= The Geometry of Numbers =

Book on the geometry of numbers

The Geometry of Numbers is a book on the geometry of numbers, an area of mathematics in which the geometry of lattices, repeating sets of points in the plane or higher dimensions, is used to derive results in number theory. It was written by Carl D. Olds, Anneli Cahn Lax, and Giuliana Davidoff, and published by the Mathematical Association of America in 2000 as volume 41 of their Anneli Lax New Mathematical Library book series.

==Authorship and publication history==
The Geometry of Numbers is based on a book manuscript that Carl D. Olds, a New Zealand-born mathematician working in California at San Jose State University, was still writing when he died in 1979. Anneli Cahn Lax, the editor of the New Mathematical Library of the Mathematical Association of America, took up the task of editing it, but it remained unfinished when she died in 1999. Finally, Giuliana Davidoff took over the project, and saw it through to publication in 2000.

==Topics==
The Geometry of Numbers is relatively short, and is divided into two parts. The first part applies number theory to the geometry of lattices, and the second applies results on lattices to number theory. Topics in the first part include the relation between the maximum distance between parallel lines that are not separated by any point of a lattice and the slope of the lines, Pick's theorem relating the area of a lattice polygon to the number of lattice points it contains, and the Gauss circle problem of counting lattice points in a circle centered at the origin of the plane.

The second part begins with Minkowski's theorem, that centrally symmetric convex sets of large enough area (or volume in higher dimensions) necessarily contain a nonzero lattice point. It applies this to Diophantine approximation, the problem of accurately approximating one or more irrational numbers by rational numbers. After another chapter on the linear transformations of lattices, the book studies the problem of finding the smallest nonzero values of quadratic forms, and Lagrange's four-square theorem, the theorem that every non-negative integer can be represented as a sum of four squares of integers. The final two chapters concern Blichfeldt's theorem, that bounded planar regions with area $A$ can be translated to cover at least $\lceil A\rceil$ lattice points, and additional results in Diophantine approximation. The chapters on Minkowski's theorem and Blichfeldt's theorem, particularly, have been called the "foundation stones" of the book by reviewer Philip J. Davis.

An appendix by Peter Lax concerns the Gaussian integers. A second appendix concerns lattice-based methods for packing problems including circle packing and, in higher dimensions, sphere packing. The book closes with biographies of Hermann Minkowski and Hans Frederick Blichfeldt.

==Audience and reception==
The Geometry of Numbers is intended for secondary-school and undergraduate mathematics students, although it may be too advanced for the secondary-school students; it contains exercises making it suitable for classroom use. It has been described as "expository", "self-contained", and "readable".
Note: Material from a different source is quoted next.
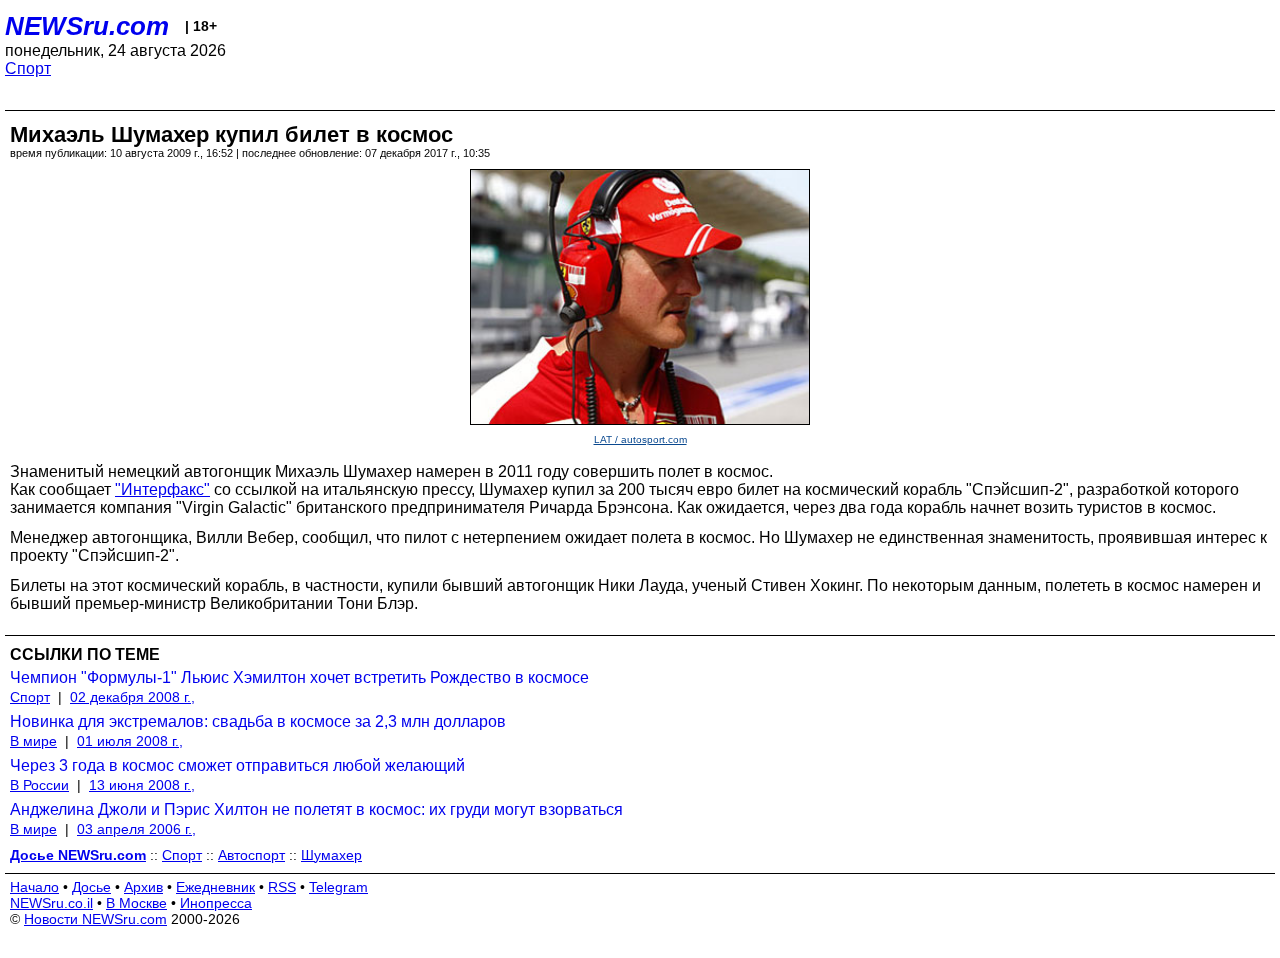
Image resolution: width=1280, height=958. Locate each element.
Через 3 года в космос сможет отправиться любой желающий (237, 765)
However, reviewer Henry Cohn notes several copyediting oversights, complains about its selection of topics, in which "curiosities are placed on an equal footing with deep results", and misses certain well-known examples which were not included. Despite this, he recommends the book to readers who are not yet ready for more advanced treatments of this material and wish to see "some beautiful mathematics".